The risk for acute gastrointestinal toxicity was higher among patients who had a history of hypertension (OR=8.62; 95% CI, 1.29-57.4), whereas the risk for genitourinary toxicity was higher among those who received androgen deprivation therapy(OR=3.02; 95% CI, 1.1-8.34) and in those with higher International Prostatic Symptom Scale scores (OR=1.08; 95% CI, 1.01-1.15).
Grade ≥2 late gastrointestinal toxicities occurred in 10.8% of patients who underwent IMRT and 12.8% of patients who underwent proton beam radiation. Grade ≥2 late genitourinary toxicities occurred in 18.3% of patients in the IMRT cohort and 12.8% in the proton beam radiation cohort.
Researchers then conducted multivariate analyses that accounted for case matching, confounders and significant independent predictors.

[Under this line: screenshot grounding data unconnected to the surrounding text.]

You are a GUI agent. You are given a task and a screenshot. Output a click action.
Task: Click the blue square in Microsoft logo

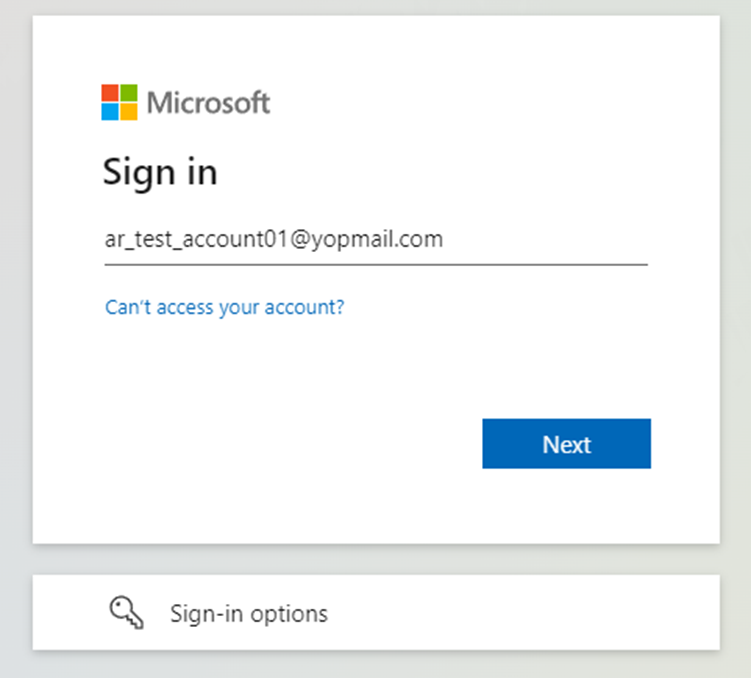coord(110,111)
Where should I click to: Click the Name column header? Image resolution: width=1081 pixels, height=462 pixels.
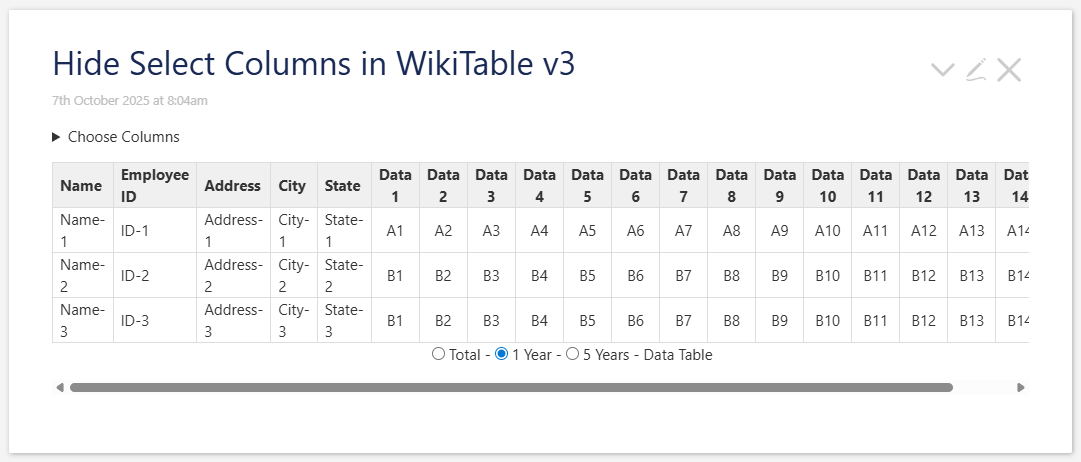[x=81, y=186]
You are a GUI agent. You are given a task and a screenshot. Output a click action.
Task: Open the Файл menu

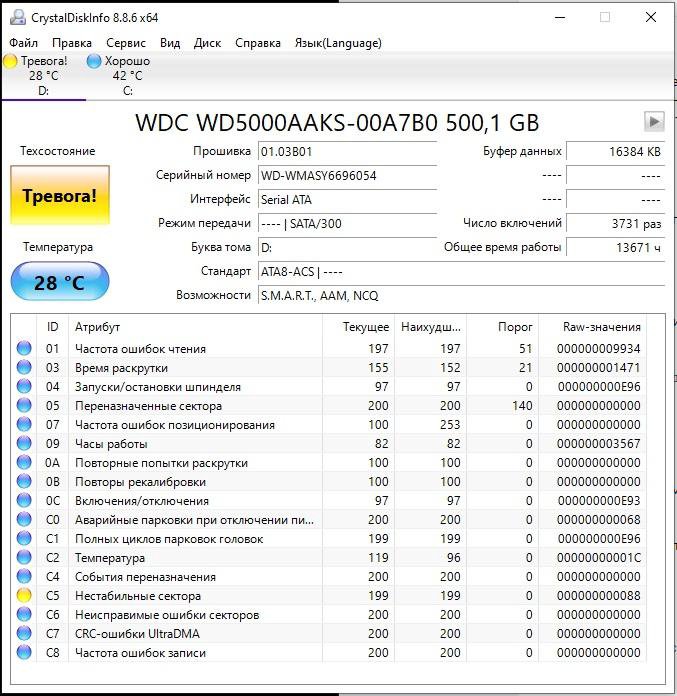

Overall, the risks for acute gastrointestinal toxicities (OR=0.27; 95% CI, 0.06-1.24) and genitourinary toxicities (OR=0.69; 95% CI, 0.32-1.51) were comparable between the arms. Patients who underwent IMRT vs. proton beam radiation also experienced similar risks for late gastrointestinal toxicities (HR=1.24; 95% CI, 0.53-2.94) and genitourinary toxicities (HR=0.56; 95% CI, 0.22-1.41).“We will continue to follow these patients and analyze longer-term side effects, as well as other critical outcomes such as cancer control and secondary cancer rates,” Vapiwala said. “Potential clinical advantages resulting from the superior radiation dose distributions typically associated with proton beam therapy can take many years to manifest, and so ongoing follow-up of our patients is critical. In particular, proton beam therapy may confer a lower risk of late side effects occurring 5 to 10 years after treatment and a reduced risk of radiation-induced cancers. As an increasing proportion of the men we treat for prostate cancer are under the age of 65 years, these endpoints carry particular import.”